Gov. Nathan Deal signed legislation into law that critics say will make it harder for the public to find out whether state lawmakers have possible conflicts of interest.
Senate Bill 199 was amended late in the 2016 legislative session and was approved after The Atlanta Journal-Constitution and the Georgia News Lab reported that House Majority Leader Jon Burns, R-Newington, failed to properly disclose at least $120,000 in state agency payments to his private business.
Burns’ Atlanta attorney said the lawmaker has always submitted filings that were consistent with his understanding of the disclosure rules, and that the changes passed by the Legislature were necessary to “clarify the law.”
Brinkley Serkedakis, the executive director of Common Cause Georgia, disagreed.
“Governor Deal’s decision to sign SB 199 is, unfortunately, a step in the wrong direction for Georgia,” she said. “People in our state want and deserve a government that is open and accountable to its citizens, and there are several sections of SB 199 that are particularly damaging in terms of transparency.”
The state ethics commission, which has the power to fine and sanction officials for violations, is currently reviewing Burns' filings to determine whether he has complied with disclosure laws.
Tucked into SB 199 is a sentence that says lawmakers and other state officials do not have to report payments from the state on both personal financial disclosure reports and business transaction reports.
Another sentence would ensure that nonstatewide officials, such as Burns and other legislators, do not have to disclose payments from political subdivisions of the state, such as school districts.
Both respond to issues raised by the AJC/News Lab story.
After the January story ran, Burns and his attorney argued that any payments he did not disclose on his personal financial disclosure were listed on separate business transaction reports, fulfilling, they said, his obligations.

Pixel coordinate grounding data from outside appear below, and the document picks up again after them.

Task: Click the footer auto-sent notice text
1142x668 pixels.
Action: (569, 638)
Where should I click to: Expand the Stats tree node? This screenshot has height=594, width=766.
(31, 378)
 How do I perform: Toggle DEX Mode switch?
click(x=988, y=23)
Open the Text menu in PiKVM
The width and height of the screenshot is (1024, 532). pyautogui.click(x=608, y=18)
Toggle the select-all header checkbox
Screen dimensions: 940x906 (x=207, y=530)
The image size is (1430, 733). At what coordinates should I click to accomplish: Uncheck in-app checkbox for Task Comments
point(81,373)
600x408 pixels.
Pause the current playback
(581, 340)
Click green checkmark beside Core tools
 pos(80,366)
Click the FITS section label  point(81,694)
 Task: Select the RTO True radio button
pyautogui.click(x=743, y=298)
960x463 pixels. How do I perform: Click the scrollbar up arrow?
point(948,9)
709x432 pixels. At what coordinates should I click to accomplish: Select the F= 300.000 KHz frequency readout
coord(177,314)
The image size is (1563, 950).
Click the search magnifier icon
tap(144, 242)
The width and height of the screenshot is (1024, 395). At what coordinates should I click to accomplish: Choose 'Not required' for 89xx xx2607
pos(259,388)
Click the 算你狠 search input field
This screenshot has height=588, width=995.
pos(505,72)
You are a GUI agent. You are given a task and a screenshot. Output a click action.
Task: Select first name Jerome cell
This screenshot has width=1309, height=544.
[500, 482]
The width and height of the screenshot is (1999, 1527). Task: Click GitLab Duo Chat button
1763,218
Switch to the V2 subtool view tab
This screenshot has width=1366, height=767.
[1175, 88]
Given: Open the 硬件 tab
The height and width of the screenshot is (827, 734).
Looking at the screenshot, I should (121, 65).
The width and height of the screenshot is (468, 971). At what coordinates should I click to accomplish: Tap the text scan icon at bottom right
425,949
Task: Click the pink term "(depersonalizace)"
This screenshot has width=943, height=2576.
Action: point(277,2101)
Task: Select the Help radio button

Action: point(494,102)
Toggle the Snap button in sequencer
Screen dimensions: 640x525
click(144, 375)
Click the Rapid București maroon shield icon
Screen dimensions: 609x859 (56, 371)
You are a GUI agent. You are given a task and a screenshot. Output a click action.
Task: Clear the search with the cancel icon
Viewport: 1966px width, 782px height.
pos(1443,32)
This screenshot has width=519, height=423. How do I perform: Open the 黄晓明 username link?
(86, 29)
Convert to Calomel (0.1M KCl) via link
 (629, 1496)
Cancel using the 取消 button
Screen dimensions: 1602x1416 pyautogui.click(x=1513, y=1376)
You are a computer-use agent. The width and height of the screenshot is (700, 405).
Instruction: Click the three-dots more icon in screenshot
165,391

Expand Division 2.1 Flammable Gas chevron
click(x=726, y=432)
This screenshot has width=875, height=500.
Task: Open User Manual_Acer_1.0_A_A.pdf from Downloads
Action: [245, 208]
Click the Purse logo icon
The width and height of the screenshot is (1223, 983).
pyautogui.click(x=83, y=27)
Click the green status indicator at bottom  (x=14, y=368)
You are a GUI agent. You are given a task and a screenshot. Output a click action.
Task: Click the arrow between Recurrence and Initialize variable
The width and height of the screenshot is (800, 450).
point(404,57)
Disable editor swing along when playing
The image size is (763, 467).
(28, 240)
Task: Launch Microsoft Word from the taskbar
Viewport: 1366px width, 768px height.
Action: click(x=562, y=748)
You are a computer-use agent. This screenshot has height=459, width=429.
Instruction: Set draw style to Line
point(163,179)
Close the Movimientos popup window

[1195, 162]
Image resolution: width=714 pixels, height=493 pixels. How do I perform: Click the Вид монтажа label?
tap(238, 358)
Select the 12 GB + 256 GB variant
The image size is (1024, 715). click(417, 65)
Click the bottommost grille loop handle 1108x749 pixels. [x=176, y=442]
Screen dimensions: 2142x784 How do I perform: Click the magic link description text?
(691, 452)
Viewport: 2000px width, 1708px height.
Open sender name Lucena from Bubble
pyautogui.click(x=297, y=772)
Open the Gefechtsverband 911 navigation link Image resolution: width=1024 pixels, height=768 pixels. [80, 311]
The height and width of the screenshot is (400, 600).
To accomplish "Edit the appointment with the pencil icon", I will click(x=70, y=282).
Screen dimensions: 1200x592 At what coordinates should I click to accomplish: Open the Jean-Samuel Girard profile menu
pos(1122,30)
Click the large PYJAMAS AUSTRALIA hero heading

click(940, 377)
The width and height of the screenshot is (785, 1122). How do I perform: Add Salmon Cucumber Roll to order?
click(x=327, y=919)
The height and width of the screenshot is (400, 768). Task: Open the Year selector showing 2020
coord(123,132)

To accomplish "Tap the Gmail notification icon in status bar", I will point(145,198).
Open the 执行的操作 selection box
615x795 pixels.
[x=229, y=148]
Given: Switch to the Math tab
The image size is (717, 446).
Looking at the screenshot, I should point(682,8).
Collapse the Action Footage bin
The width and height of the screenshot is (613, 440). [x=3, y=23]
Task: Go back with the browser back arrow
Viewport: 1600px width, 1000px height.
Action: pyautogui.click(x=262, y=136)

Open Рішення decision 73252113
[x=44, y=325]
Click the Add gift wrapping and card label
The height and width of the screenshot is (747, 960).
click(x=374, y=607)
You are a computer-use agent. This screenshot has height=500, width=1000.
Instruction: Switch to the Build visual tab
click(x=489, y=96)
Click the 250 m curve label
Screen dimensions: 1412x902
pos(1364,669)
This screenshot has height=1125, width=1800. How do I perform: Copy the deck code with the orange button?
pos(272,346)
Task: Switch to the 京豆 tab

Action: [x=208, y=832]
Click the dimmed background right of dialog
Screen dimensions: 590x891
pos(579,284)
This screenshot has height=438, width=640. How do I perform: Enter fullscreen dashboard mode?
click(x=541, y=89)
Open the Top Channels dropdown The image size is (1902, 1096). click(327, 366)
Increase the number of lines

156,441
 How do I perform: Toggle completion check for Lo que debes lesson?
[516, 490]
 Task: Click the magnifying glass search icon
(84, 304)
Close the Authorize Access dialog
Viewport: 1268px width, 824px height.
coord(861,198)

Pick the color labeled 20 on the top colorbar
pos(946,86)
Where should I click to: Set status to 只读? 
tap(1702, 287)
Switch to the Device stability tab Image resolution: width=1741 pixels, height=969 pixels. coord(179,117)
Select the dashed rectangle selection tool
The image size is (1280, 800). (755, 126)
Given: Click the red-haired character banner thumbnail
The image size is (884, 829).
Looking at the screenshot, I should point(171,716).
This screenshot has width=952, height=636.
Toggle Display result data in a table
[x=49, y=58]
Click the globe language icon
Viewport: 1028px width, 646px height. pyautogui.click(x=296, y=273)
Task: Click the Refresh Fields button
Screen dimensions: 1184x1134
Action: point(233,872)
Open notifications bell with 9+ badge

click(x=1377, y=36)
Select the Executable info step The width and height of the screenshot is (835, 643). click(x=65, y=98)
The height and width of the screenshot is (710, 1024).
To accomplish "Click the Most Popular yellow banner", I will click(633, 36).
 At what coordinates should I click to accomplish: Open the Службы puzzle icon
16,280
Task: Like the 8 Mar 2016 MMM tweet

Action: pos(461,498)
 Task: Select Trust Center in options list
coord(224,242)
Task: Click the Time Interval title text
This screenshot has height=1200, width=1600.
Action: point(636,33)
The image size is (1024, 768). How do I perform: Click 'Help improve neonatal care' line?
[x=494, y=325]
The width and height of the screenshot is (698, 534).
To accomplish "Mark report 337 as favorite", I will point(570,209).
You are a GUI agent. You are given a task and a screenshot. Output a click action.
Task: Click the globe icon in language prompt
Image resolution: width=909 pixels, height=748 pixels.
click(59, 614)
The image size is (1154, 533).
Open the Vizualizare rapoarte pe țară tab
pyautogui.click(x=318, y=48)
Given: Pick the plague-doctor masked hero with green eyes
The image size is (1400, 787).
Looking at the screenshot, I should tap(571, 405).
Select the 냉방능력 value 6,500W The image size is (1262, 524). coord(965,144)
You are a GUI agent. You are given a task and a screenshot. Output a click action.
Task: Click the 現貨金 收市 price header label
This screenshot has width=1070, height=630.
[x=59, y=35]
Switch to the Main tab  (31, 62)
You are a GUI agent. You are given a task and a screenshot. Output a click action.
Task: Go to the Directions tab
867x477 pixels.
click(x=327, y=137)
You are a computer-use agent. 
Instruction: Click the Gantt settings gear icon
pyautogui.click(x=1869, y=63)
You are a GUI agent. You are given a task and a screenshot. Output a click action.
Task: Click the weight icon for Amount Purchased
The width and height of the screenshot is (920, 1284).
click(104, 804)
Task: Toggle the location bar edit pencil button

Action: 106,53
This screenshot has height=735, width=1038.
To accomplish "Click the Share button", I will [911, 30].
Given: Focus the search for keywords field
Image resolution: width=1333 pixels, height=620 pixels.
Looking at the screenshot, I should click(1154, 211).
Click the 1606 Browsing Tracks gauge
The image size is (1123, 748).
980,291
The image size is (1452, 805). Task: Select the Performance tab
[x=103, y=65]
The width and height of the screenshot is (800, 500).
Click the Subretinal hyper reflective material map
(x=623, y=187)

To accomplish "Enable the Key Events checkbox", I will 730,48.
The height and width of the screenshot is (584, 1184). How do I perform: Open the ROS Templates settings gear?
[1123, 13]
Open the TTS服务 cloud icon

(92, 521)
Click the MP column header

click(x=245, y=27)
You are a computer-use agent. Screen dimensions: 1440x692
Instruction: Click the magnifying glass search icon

All lawmakers file financial disclosure forms, which are posted on the state ethics commission’s website. Those easily accessible forms show the businesses lawmakers have an ownership interest in, real estate holdings, employment and spouse information, investment information and, on the last page, payments received by the official or his businesses from the state of Georgia in excess of $10,000.
It is the most readily available form Georgians have to determine the business interests of lawmakers, and whether they or their businesses are earning money from the state that they help to govern and to fund. It’s also a quick way to find out whether lawmakers have a financial stake in the bills they file or support.
SB 199 essentially says if you file a separate “business transaction” form, you don’t have to disclose any state earnings on the annual financial disclosure that all legislators file. It essentially codifies Burns’ and his attorneys’ interpretation of disclosure laws.
“There should be no question: If you do business with the state, if you do business with someone who does business with the state, disclose it,” said William Perry of Georgia Ethics Watchdogs. “It is just so frustrating that they come up with reasons why it should be hidden.”